THP forwarded the findings to federal regulators for possible penalties. FMCSA can assess civil penalties for each violation. Operating without a hazmat endorsement while hauling placarded material can result in fines up to $96,624 per violation for the driver and the carrier. Failure to placard, failure to carry shipping papers, failure to carry emergency response information, and failure to register for hazmat transportation each carry separate penalty exposure. The carrier's CSA scores will reflect the violations in the Hazardous Materials Compliance BASIC. A pattern of hazmat violations can trigger a compliance review or a safety audit.
Carriers that operate under 26,001 pounds to avoid CDL requirements but haul placarded hazmat are operating in violation of 49 CFR 383.5. Enforcement at roadside or after an incident will result in out-of-service orders for the driver and the vehicle, citations, and referral to FMCSA for penalty assessment. The carrier's safety rating can be downgraded if the violations are systemic.
What small fleets hauling fireworks must do this week
Pull the driver qualification files for every driver who has hauled or will haul fireworks. Verify each driver holds a current CDL with hazmat endorsement. If a driver is operating a pickup or straight truck rated under 26,001 pounds and hauling placarded fireworks without a CDL, that driver is in violation of federal law and must be removed from hazmat service immediately. The weight of the vehicle does not exempt the driver from the CDL requirement when placarded hazmat is on board.
Verify the carrier holds current FMCSA hazmat registration. Registration must be renewed every two years. If the carrier has allowed registration to lapse, it cannot legally haul placarded hazmat until registration is reinstated. Verify every vehicle hauling fireworks displays the correct placards on all four sides. Verify every driver hauling fireworks carries shipping papers and emergency response information in the cab. Verify every vehicle hauling fireworks displays the carrier's USDOT number on the power unit.

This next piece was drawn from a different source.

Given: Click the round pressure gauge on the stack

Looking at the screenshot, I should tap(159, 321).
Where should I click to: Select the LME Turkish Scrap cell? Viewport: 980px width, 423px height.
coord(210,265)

Schedule brake inspections for every vehicle that will haul fireworks before the Fourth of July. The Ooltewah fire started in the trailer's rear brakes. Brake violations are the most common out-of-service defect in FMCSA inspection data for fireworks freight. A brake fire on a trailer loaded with explosives is not a freak event. It is the most predictable failure mode in trucking. If a vehicle fails a brake inspection, it stays in the yard until the defect is repaired and verified. The cost of a brake job is less than the cost of a roadside out-of-service order, and both are less than the cost of a fire on an interstate.